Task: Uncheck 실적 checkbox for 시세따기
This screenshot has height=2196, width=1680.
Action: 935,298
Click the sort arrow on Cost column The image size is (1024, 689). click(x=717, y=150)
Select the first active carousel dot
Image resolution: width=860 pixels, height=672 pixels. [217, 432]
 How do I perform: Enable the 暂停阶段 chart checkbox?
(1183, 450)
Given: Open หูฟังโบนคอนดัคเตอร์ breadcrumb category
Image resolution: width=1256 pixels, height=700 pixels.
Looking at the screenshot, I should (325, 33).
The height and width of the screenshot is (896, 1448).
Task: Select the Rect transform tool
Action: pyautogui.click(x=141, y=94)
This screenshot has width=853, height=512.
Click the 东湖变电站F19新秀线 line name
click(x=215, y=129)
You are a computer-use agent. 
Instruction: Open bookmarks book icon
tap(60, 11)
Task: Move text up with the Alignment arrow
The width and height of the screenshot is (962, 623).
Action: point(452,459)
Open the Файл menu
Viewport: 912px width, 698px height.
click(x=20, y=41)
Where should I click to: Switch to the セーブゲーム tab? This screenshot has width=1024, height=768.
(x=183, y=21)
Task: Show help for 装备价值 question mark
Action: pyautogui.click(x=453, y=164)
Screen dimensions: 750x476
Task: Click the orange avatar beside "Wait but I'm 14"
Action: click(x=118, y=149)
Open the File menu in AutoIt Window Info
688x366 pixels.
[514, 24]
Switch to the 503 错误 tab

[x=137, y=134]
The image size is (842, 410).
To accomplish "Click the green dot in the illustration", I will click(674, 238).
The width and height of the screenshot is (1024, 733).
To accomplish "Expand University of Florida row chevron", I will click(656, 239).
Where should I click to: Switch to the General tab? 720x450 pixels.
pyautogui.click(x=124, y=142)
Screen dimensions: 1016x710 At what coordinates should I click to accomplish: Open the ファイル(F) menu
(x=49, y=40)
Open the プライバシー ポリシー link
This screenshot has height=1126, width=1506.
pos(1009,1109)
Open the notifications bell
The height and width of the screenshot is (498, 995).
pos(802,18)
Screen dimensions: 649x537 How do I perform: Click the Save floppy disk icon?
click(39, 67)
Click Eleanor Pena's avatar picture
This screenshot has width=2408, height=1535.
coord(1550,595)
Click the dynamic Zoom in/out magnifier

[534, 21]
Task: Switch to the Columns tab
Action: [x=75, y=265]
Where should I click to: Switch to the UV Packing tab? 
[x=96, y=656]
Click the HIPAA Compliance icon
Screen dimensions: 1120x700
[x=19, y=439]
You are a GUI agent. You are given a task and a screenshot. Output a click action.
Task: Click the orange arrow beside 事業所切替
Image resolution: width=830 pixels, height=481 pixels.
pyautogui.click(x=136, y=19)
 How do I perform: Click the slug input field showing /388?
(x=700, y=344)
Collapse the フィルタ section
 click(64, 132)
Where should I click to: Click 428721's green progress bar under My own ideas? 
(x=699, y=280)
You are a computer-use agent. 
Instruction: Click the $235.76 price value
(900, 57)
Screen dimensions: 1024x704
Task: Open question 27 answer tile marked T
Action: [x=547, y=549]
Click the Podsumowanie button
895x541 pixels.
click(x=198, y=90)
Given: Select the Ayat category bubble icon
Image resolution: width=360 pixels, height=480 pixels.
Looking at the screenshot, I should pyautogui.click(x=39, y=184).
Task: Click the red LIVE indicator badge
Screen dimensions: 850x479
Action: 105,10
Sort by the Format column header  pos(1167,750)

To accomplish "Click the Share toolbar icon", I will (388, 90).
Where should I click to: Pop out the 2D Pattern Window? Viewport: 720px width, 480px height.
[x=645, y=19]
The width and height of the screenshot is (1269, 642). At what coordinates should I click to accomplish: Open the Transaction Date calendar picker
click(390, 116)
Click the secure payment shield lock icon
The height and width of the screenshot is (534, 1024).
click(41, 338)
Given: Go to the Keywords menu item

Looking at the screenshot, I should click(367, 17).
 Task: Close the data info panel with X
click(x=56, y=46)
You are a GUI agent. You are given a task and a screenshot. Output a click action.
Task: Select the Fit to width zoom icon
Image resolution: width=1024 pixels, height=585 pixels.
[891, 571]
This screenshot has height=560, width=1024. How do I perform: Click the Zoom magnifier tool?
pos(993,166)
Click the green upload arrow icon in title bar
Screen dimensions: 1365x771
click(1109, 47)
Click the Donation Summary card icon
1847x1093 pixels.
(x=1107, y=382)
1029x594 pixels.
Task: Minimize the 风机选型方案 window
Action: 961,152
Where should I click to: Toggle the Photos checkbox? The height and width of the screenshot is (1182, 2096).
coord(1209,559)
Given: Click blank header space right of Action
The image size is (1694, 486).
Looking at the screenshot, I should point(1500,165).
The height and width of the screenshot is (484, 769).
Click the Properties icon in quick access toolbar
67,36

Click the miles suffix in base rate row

WHAT YOU WILL DO:
Find the string "header" in the listing and copy every line in which it occurs.

EXERCISE OUTPUT:
Sort by the Format column header  pos(1167,750)
Given: Click blank header space right of Action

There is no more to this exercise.